CMAQ deposition datasets are being developed for
terrestrial and aquatic critical loads assessments and for
linking with USGS's SPARROW model. CMAQ
deposition datasets are planned to transition to those
with the land use mosaic approach and bidirectional
ammonia deposition. The initial emphasis for a core
capability would be off-line approaches to atmospheric
deposition that address bidirectional exchange and land
use. To further support trend analysis, sensitivity testing
to illustrate the response of atmospheric deposition to
various land use changes is planned.
7.3 Linking to Ecosystem Services
Humankind benefits from a multitude of resources
and processes that are supplied by natural ecosystems.
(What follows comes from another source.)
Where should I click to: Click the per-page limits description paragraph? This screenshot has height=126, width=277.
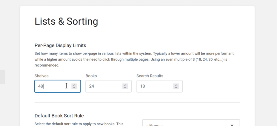click(x=135, y=59)
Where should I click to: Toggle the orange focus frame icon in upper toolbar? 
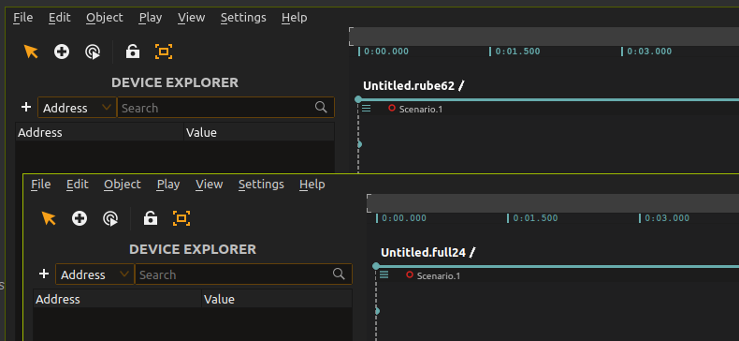point(164,52)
Collectively, these benefits are known as ecosystem
services and include products like clean air and clean
water. Ecosystem services are distinct from other
ecosystem functions because there is human demand
for and benefit from these natural assets.
Measurement of ecosystem services is the new
strategic focus for EPA's Ecological Services Research
Program (ESRP). It is believed that making the
evaluation of these services a routine part of
decisionmaking will transform the way we understand
and respond to environmental issues. The ESRP's
mission is to conduct innovative ecological research that
provides the information and methods needed by
decisionmakers to assess the benefits of ecosystem
services to human well-being and, in turn, to shape
policy and management actions at multiple spatial and
temporal scales. The overarching ESRP research
questions are as follows.
• What are the effects of multiple stressors on
ecosystem services, at multiple scales, overtime?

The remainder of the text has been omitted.